Note: The following was originally printed in the March/April 2018 edition of Mormonism Researched. To request a free subscription, please visit here.

By Bill McKeever

Writing to the Christian church in Rome, the apostle Paul notes that “sin came into the world through one man” (5:12). The context clearly shows that the “man” Paul had in mind was Adam (5:14). This event, known as the fall, is described by Paul as a negative event in humankind’s history.

Writing for the Evangelical Dictionary of  Theology, Dr. Bruce A. Demarest writes, “Mankind after the fall suffers extensive spiritual deprivation.
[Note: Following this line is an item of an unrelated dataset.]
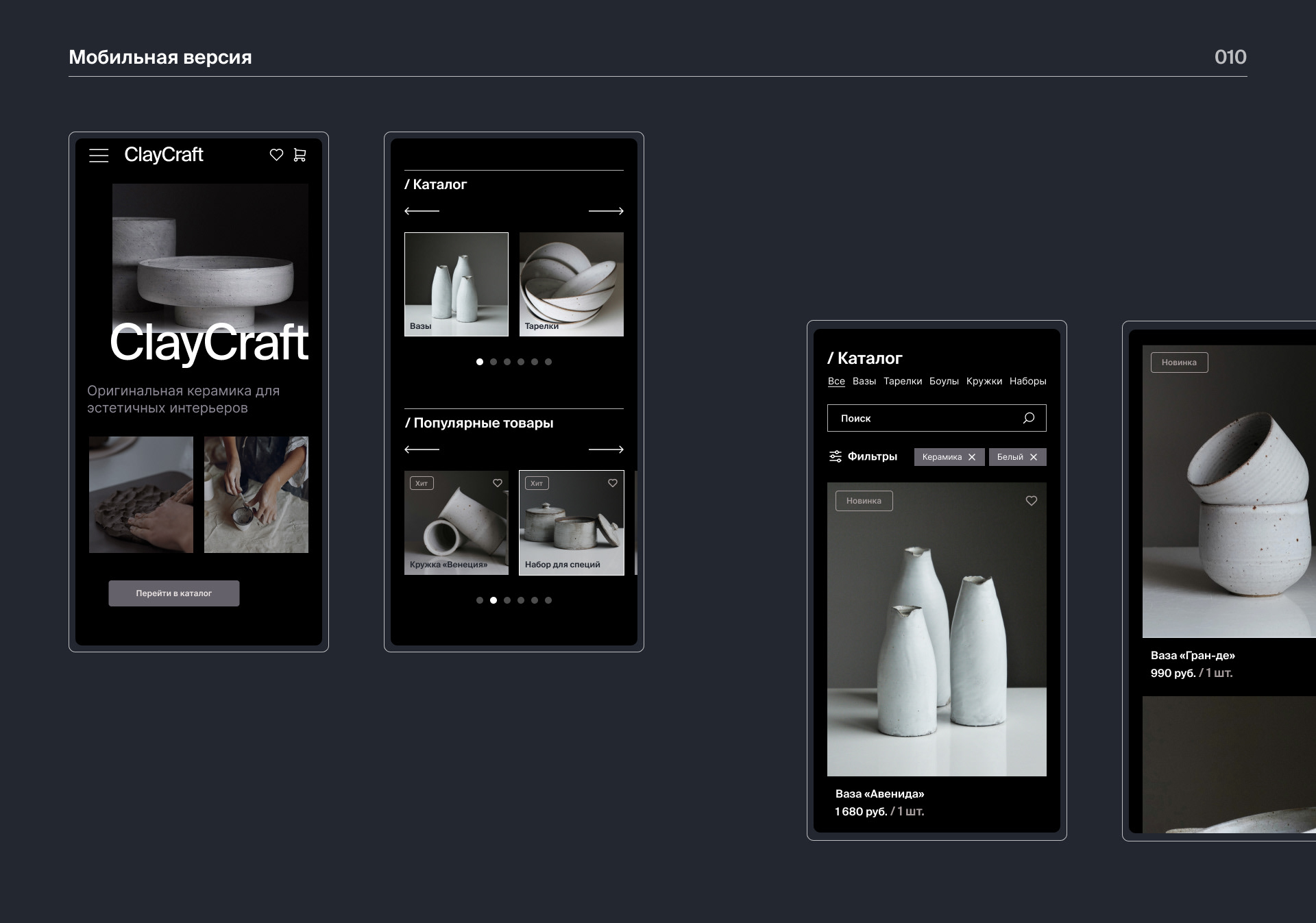This screenshot has width=1316, height=923.
Task: Click into the Поиск search field
Action: [918, 418]
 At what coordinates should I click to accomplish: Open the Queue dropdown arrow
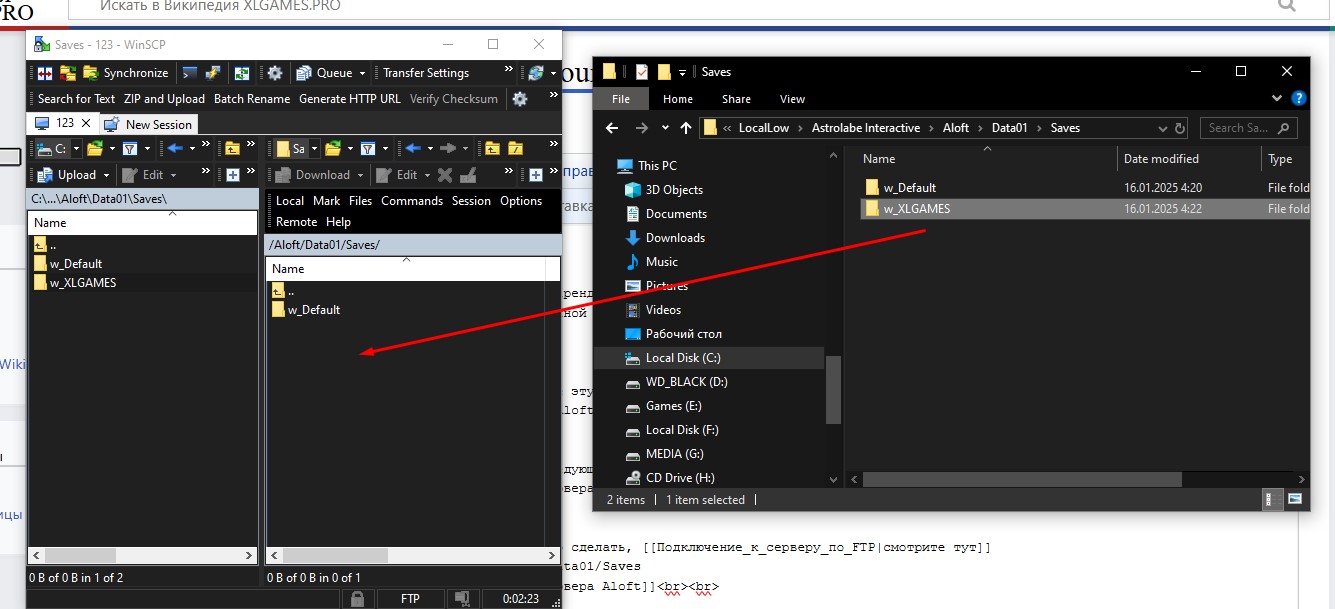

Although the image of God in man survives (Gen. 9:6), reason has lost its soundness (2 Cor. 4:4), the will is no longer free to choose God and the good (John 8:34), and man is both spiritually blind (1 Cor. 2:14) and spiritually dead (Eph. 2:1,5)” (404).
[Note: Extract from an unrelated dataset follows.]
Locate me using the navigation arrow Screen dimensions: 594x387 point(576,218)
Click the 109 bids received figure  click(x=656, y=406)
Paul goes on to explain that in contrast to the sin and death introduced by the disobedient “trespass” of Adam,  a “free gift” of grace is offered as a result of the obedience of Christ, and that this “free gift is not like the result of that one man’s [Adam] sin” (Rom. 5:16). Paul clearly sees Adam’s transgression as a sin.
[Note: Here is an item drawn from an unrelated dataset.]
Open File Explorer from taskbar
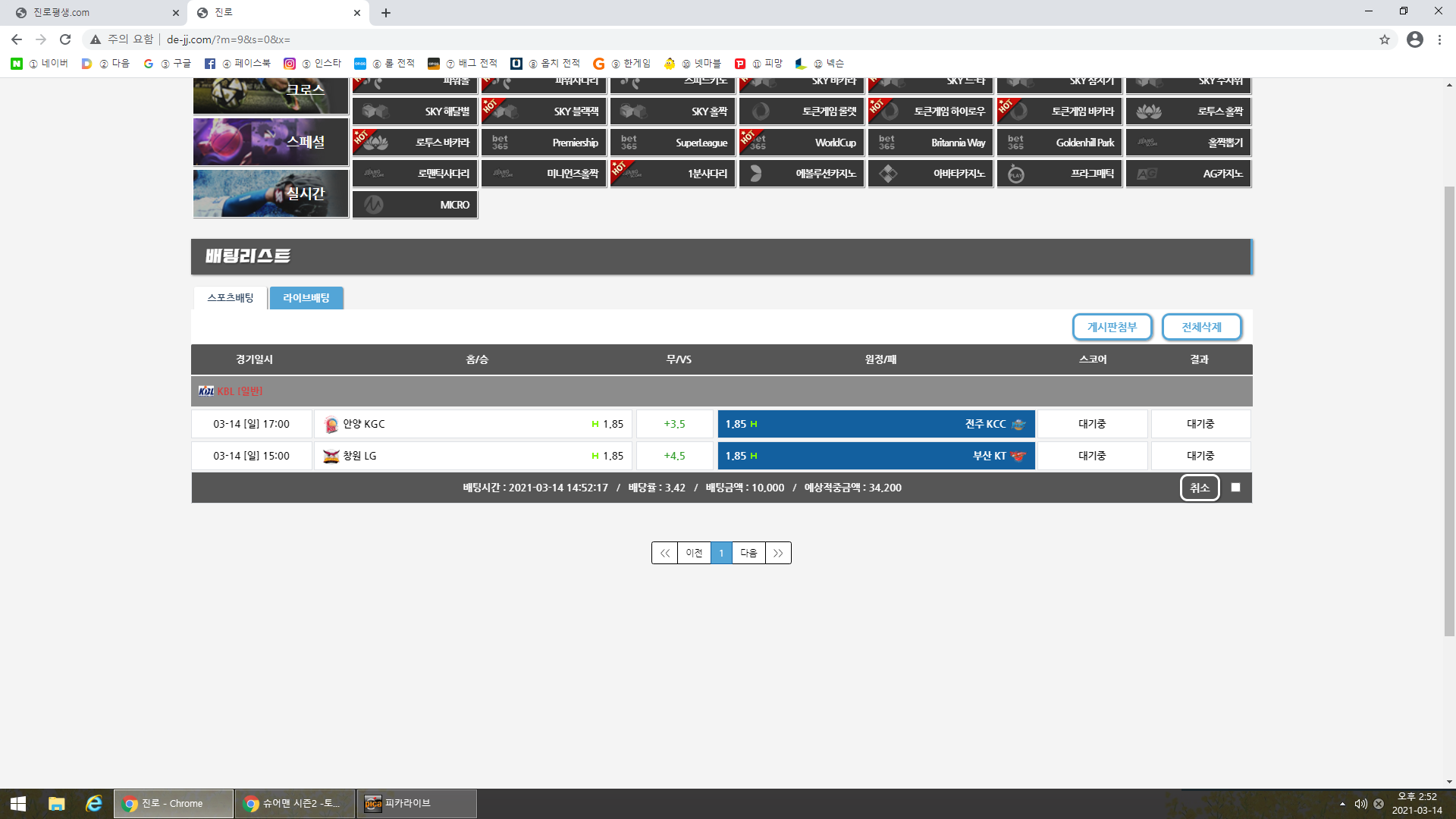 point(57,803)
Mormonism denies this, and instead touts the fall of Adam and Eve as something positive and praiseworthy. Speaking in general conference in October, 1993, Russell M. Nelson, at the time an apostle in the LDS Church, said, “We and all mankind are forever blessed because of Eve’s great courage and wisdom. By partaking of the fruit first, she did what needed to be done. Adam was wise enough to do likewise” (“Constancy amid Change,” Ensign, Nov. 1993, 34).

In that same general conference, Dallin H. Oaks concurred, stating, “Some Christians condemn Eve for her act, concluding that she and her daughters are somehow flawed by it. Not the Latter-day Saints! Informed by revelation, we celebrate Eve’s act and honor her wisdom and courage in the great episode called the Fall” (“The Great Plan of Happiness,” Ensign, November 1993, 73).

This thought is supported in LDS Church manuals. For example, on page 59 of the manual, Preach My Gospel, Mormon missionaries are taught, “Latter-day revelation makes clear that the Fall is a blessing and that Adam and Eve should be honored as the first parents of all mankind.”

In the 1998, Preparing for Exaltation Teacher’s Manual, it states, “The decision of Adam and Eve to eat the forbidden fruit was not a sin, as it is sometimes considered by other Christian churches. It was a transgression – an act that was formally prohibited but not inherently wrong” (13).

The New Testament does not allow for such a faulty distinction. See  Romans 5:14,17,18; Galatians 3:19; 1 Timothy 2:14; Hebrews 2:2, 9:15; James. 2:9,11.